Where to put Money that you have Saved
The best place to put money that you are saving for retirement and will not need for ten years is the stock market. That is where you can invest your money in almost any company you can imagine, such as Apple, Google, Target, Starbucks, Coca-Cola, UPS, etc.
How to Invest in the Stock Market
There are many places to invest in the stock market, including your local bank, but this is where I recommend since it has no investment minimum.
At Fidelity (www.fidelity.com), there is no minimum amount that you need to invest. It is possible to buy $5 worth of a mutual fund and be invested in the stock market. A mutual fund is a fund that has many stocks instead of just one. If you invest in one company, they could perform bad and their stock price could go way down. If they go bankrupt, you could lose all your money.
I recommend investing in a mutual fund because they hold lots of stocks. If one company in the mutual fund does really bad, it will not hurt you as much because it is only one company out of the many that are in the mutual fund.
The mutual funds at Fidelity that I would recommend are either an S&P 500 Index Fund or a Total Market index fund. An S&P 500 Index Fund contains the stocks of the 500 biggest companies in the US. It tries to match the performance of those companies. A Total Market index fund tries to match the performance of the whole stock market. Both of these funds are not trying to beat the market. They are just trying to match the market performance.

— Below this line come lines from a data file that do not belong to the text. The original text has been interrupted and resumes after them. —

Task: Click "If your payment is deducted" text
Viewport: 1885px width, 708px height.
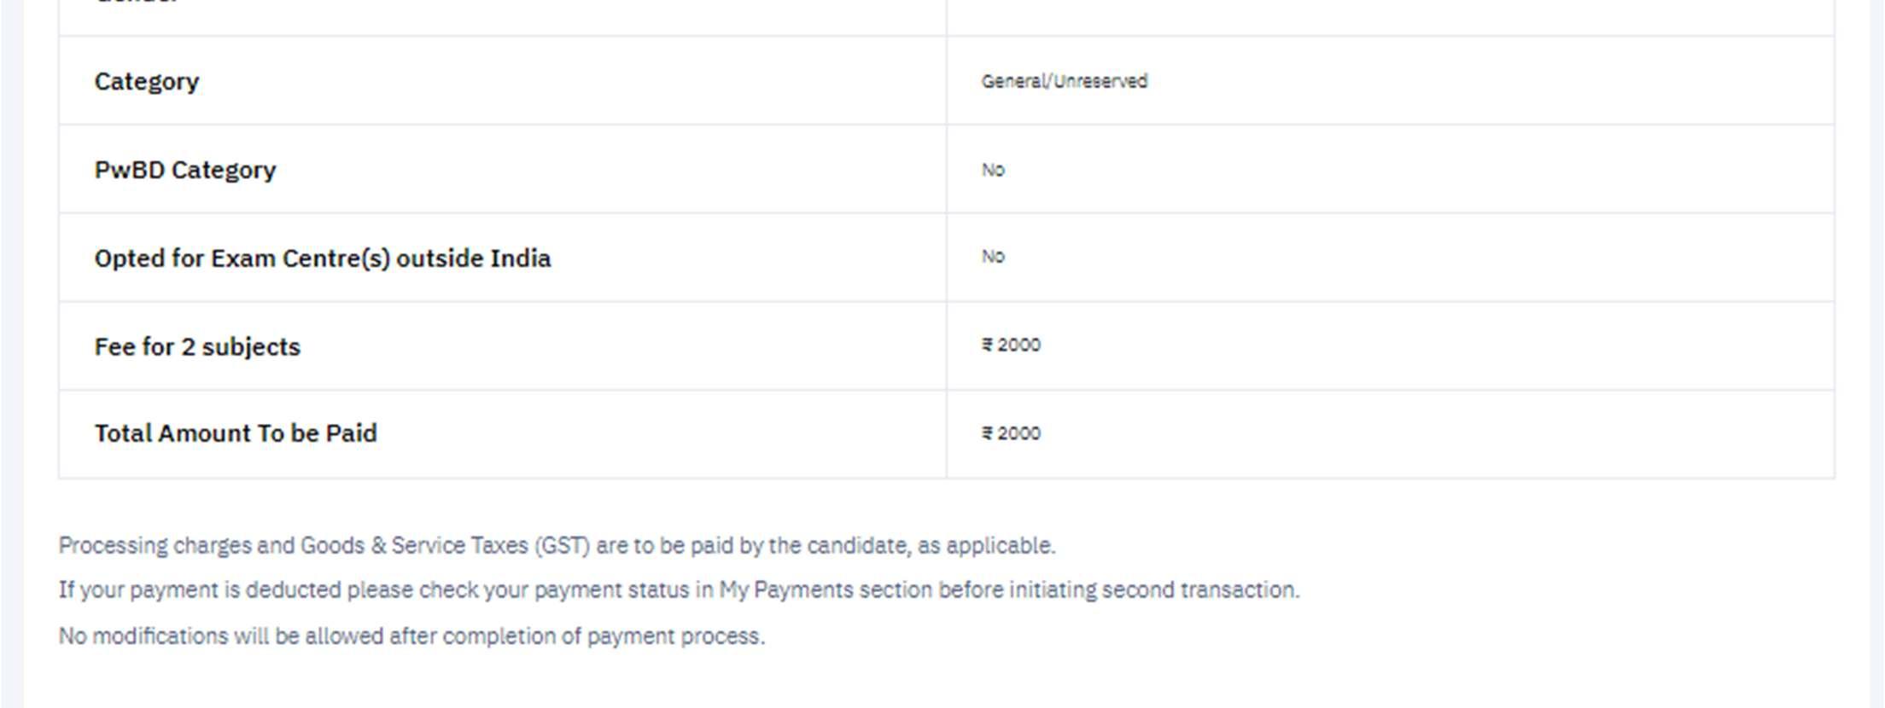Action: [200, 590]
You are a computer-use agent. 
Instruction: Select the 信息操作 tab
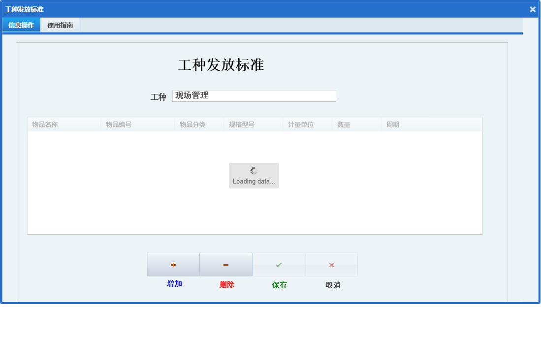pos(21,24)
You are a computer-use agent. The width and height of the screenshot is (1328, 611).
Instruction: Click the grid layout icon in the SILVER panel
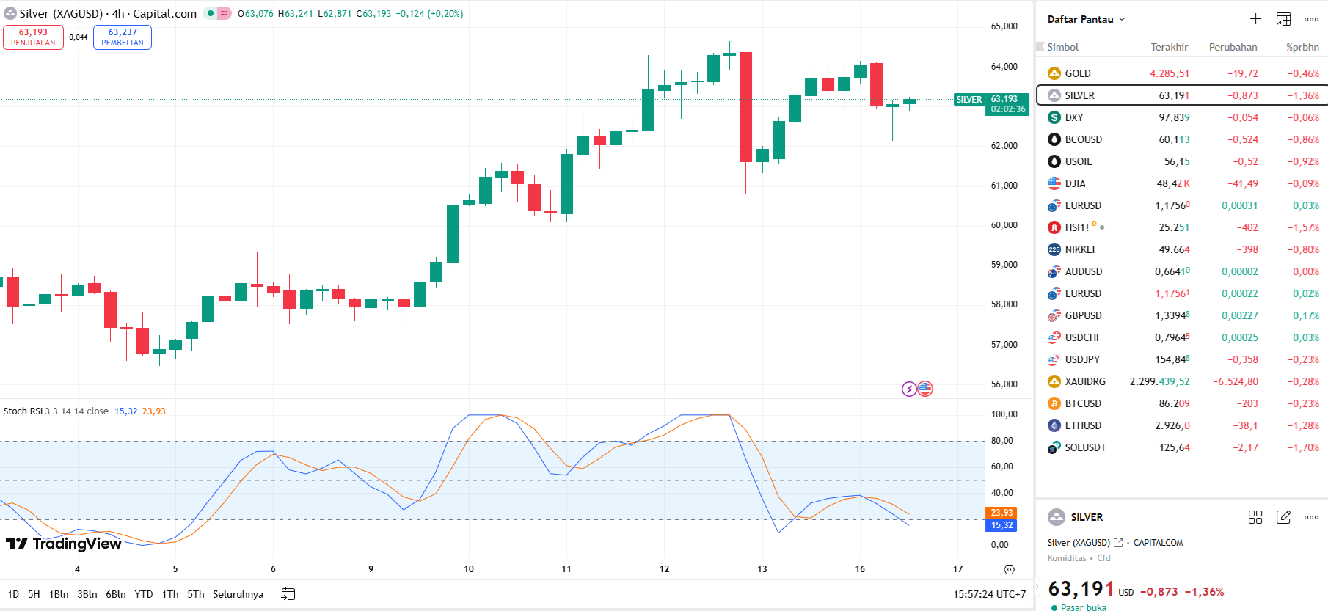tap(1255, 517)
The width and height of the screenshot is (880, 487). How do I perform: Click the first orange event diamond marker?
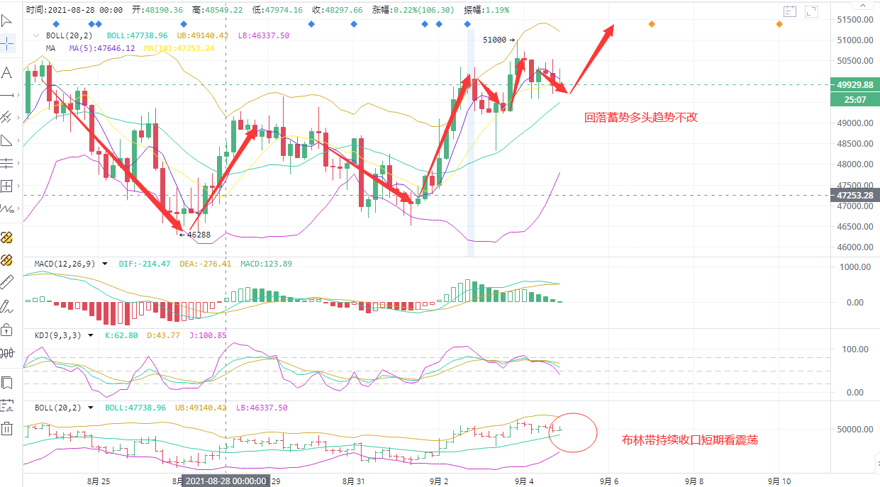(x=651, y=24)

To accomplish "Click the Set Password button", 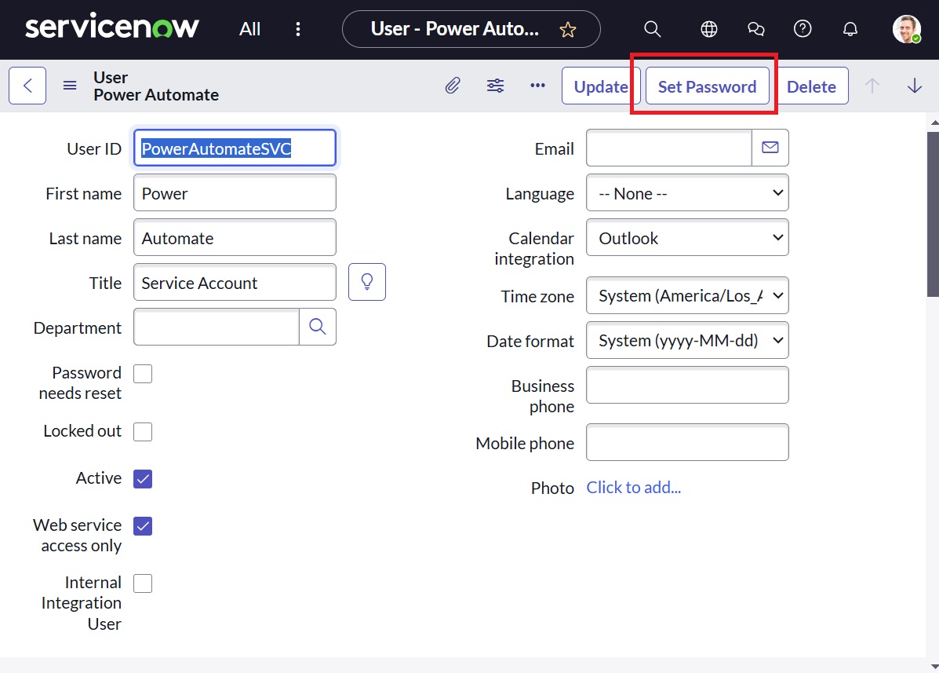I will pyautogui.click(x=707, y=86).
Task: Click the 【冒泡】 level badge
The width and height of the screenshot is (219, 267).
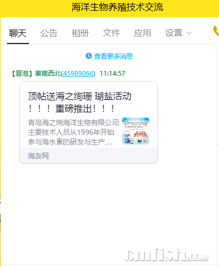Action: (22, 74)
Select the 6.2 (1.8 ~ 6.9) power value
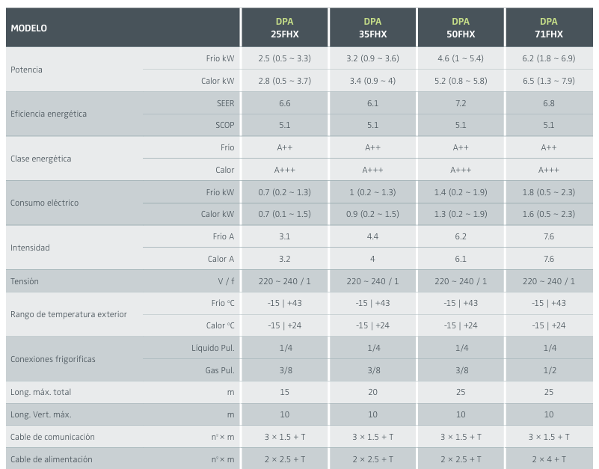The height and width of the screenshot is (469, 599). coord(549,58)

There is no minimum investment to open an account at Fidelity, and no minimum investment for many of the mutual funds at Fidelity. That means that as soon as you have some money to save for retirement, you can open an account at Fidelity and purchase some shares of a mutual fund.
Representatives at Fidelity will be able to help pick the mutual fund that is right for you. Look for a fund that has a low expense ratio. That is the fee you are paying to be able to invest in the fund. Some Fidelity mutual funds have a zero-expense ratio!

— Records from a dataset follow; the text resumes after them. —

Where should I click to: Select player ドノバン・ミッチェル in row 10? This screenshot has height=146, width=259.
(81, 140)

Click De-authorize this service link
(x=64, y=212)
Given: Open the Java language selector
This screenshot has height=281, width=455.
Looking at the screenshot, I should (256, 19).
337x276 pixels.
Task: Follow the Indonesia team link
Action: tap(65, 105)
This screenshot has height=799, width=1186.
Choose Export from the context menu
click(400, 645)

I would recommend to set it up to automatically buy a certain amount of the mutual fund you choose each month. You can easily link your bank account where you have money with your Fidelity account to have $XX of a mutual fund purchased each month. That way, you don’t have to remember to invest each month. It happens automatically.
The most important thing to do is to start investing for retirement now. Pick where you want to invest, open an account, and buy some shares of a mutual fund. Remember that the earlier you start, the more money you will have later.
Keep in mind that if you are younger than 18 years old, you will have to open a custodial account. Parents will have to control the account until you turn 18, at which time you can put the account in your name only.
Also make sure that you only invest money that you don’t need for 10 years in the stock market. That gives it time to recover if the market goes down.